===== Passage provided

Sorry to have written a two-part cliffhanger a few weeks ago (part I, part II), then walked away from it for long enough that no one likely cares, but I had other more pressing matters.

I need to preface this, the end of the Chinese-made Weber saga, by citing something from my career as a software engineer. There was a brute-force technique I and others used to find particularly pernicious bugs in a piece of code: You’d remove half the code by “commenting it out” (inserting syntax telling the compiler that everything between two markers is a comment, not actual code) and see if the problem went away. If it did, then the bug was somewhere within the commented-out section, so you’d concentrate on that, “un-comment” it, remove half of it if necessary, etc. But if the problem was still there, you’d remove half of the remaining code, and so on, until the amount of software left was so small that either your feeble brain could look at it and say “Oh, there’s the problem, I am such a doofus,” or you could honestly say that nothing was wrong with it, in which case you were the owner of a real honest-to-goodness compiler bug. Hey, it happened a couple of times. Once, 40 years ago while processing one particular set of ground penetrating radar data on a DEC PDP-11, my Fortran program kept crashing the computer. I used this technique, and finally got it down to a single line that simply subtracted two numbers. If I changed either of the two numbers, no crash. Genuine compiler bug.

The “remove half the code” technique was usually successful, but every once in a while, the result would be indeterminate. That is, after all this Zeno’s Paradox-like iterative halving, you still wouldn’t find the bug, and when you put it all back together, the bug wouldn’t be reproduceable. Other programmers and I referred to this as “the ant in the sandpile problem.” That is, you’d imagine seeing an ant crawl into a big pile of sand. You remove half the sand, then another half, etc, and when you got to the end, find no ant at the bottom.

So, with all this in mind, let’s revisit the el-cheapo Chinese-made Weber clone. The origin of my having purchased the $115 “Nenkuten”-branded Weber on Amazon was that Hampton, my 49,000-mile survivor ’73 2002, had a years-long problem of hard starting. Other than having a 1991-dated Spanish-cast genuine Weber 32/36 carburetor, the car was very original, right down to its intact EGR plumbing and its still-connected vacuum-retard distributor (yes, ’73s had them; I was surprised as well). Despite my wanting to retain that originality, in the five years that I’ve owned the car, I’ve removed some of these items. For example, I was concerned the EGR valve might be the source of a vacuum leak (it did crack in half when I removed it). Without the emissions plumbing like the EGR valve, there was no reason to have the vacuum-retard dizzy, so I replaced it with what I regarded as a proper vacuum advance unit from an earlier model 2002. However, none of this, nor anything else I did, affected this odd problem of the car occasionally being nearly impossible to start. It cranked and had spark. The problem clearly seemed attributable to the carb. Since the car had sat in a barn for ten years before I bought it, and since all I’d done to the Weber was pulled the top, wiped a little bit of sediment out of the float bowl, and blown out the jets, it certainly was possible that some internal passage was clogged.

==========
===== Data excerpt

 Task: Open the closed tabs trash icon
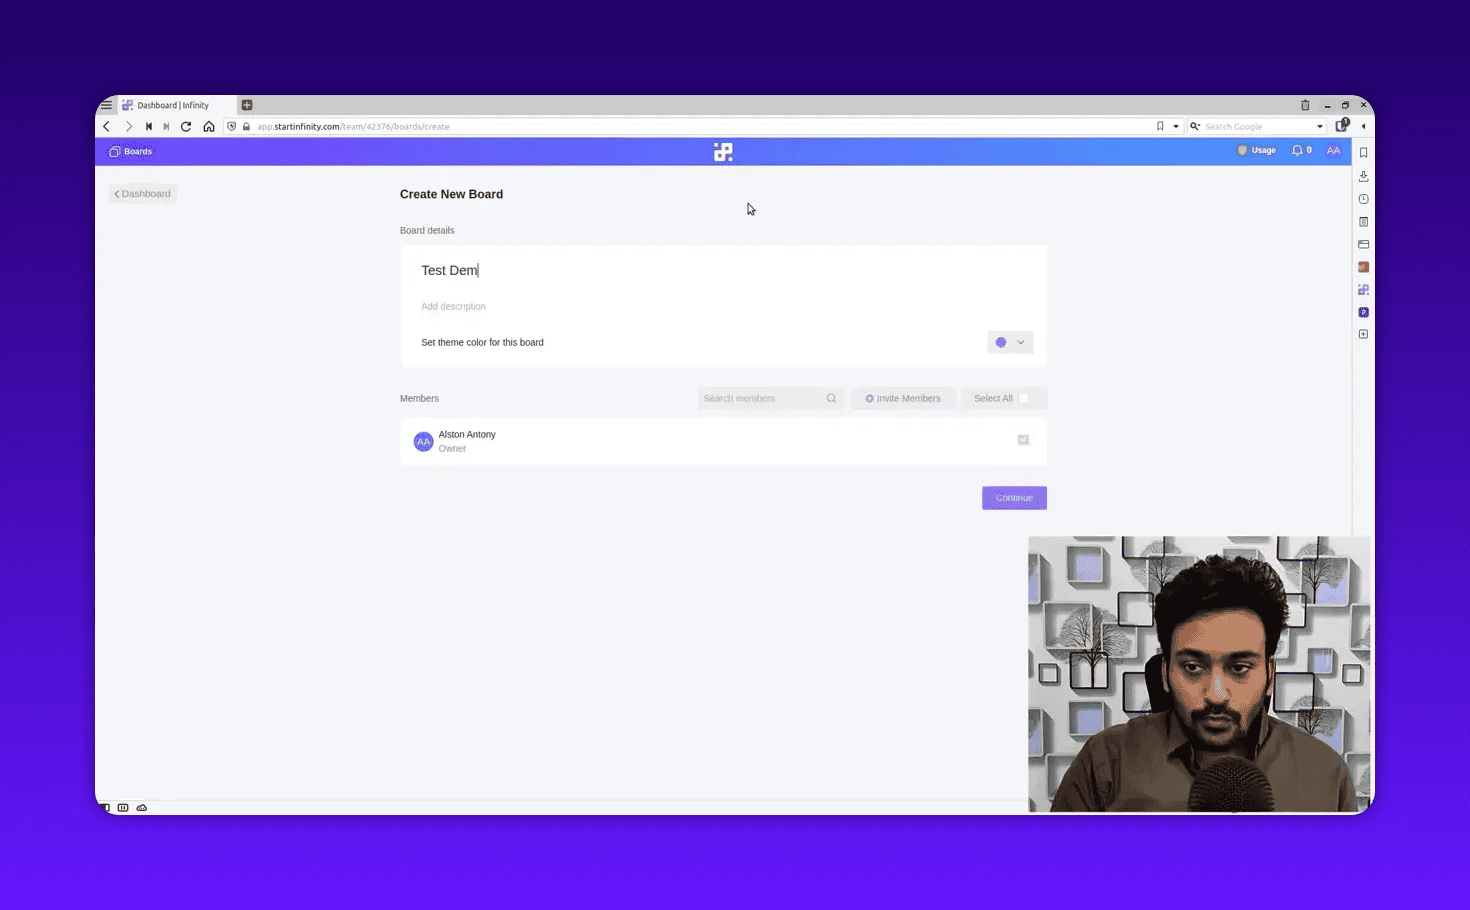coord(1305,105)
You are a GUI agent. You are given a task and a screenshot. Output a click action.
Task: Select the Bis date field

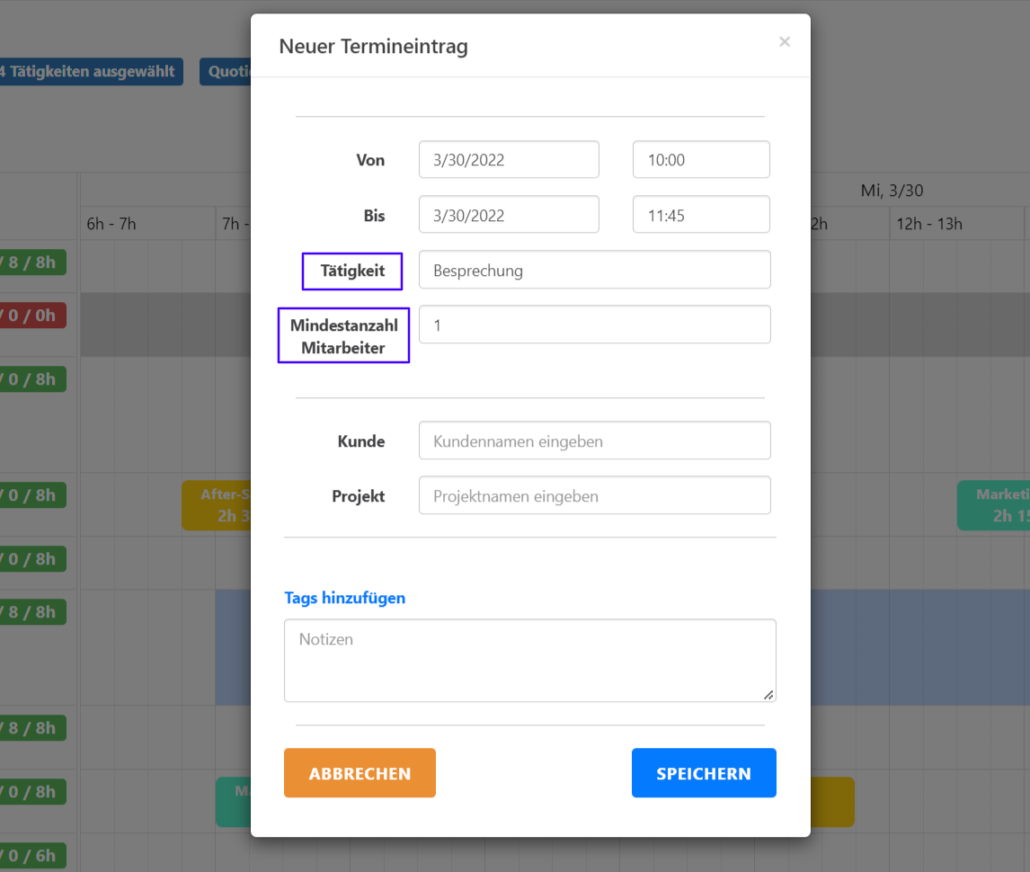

==========

**Parts of the exercise:**
• A. In the Weber carburetor post, why did the writer think an internal passage in Hampton's carburetor might be clogged? Answer in one to three sentences.
• B. Answer these questions from the Weber carburetor post:
(i) On what computer did the writer's Fortran program keep crashing?
(ii) How much did the "Nenkuten"-branded Weber cost on Amazon?
(iii) How many miles were on Hampton?
• C. Resume the Weber carburetor post after its last sentence, keeping the same voice.

**Answers by task:**
• A. The car had sat in a barn for ten years before the writer bought it. The only work done on the Weber since then was pulling the top, wiping a little sediment out of the float bowl, and blowing out the jets.

• B.
(i) A DEC PDP-11
(ii) $115
(iii) 49,000

• C.
The dry and relatively clean float bowl when I bought the car.

Enter the cheap Chinese-made Weber. As I wrote in the first two pieces, I selected one on Amazon with good reviews, and when I installed it, initially I was almost giddy at the result. The carb bolted right onto the manifold, and other than having to transfer over a linkage bracket and nut, installation was turnkey. With it installed, the car seemed to snap to attention easier than it ever had. There were the usual cold and warm idle adjustments, but I got it to the point where it would start without even hearing the engine crank multiple times through all the cylinders—a snap of the key to the right, and bam. It was awesome.

The $115 Nenkuten Weber clone. It was shinier than anything else in the engine compartment.

But when I drove the car, I found that the Weber clone had the same steady-throttle running issue that the original Spanish Weber once had. That is, it had a steady-throttle buffeting that’s often associated with lean running. I’d solved this a few years ago by installing larger idle and main jets. So I transferred over all the jets from the car’s Spanish Weber (this particular Chinese-made clone accepted original Weber jets, something that apparently isn’t true of all of them) and the problem went away. However, the engine’s response when I mashed the throttle and the the second barrel kicked in wasn’t as snappy as that of the Spanish Weber. I fattened up the main jet in the second barrel, but that didn’t level the Weber playing field in the match between Spain and China.

Over the next few weeks, I drove Hampton on a few errands, but honestly, I probably started the car (pumping the gas pedal once before each start) so I could move it in and out of my garage as part of the usual driveway Tetris more than I actually drove it.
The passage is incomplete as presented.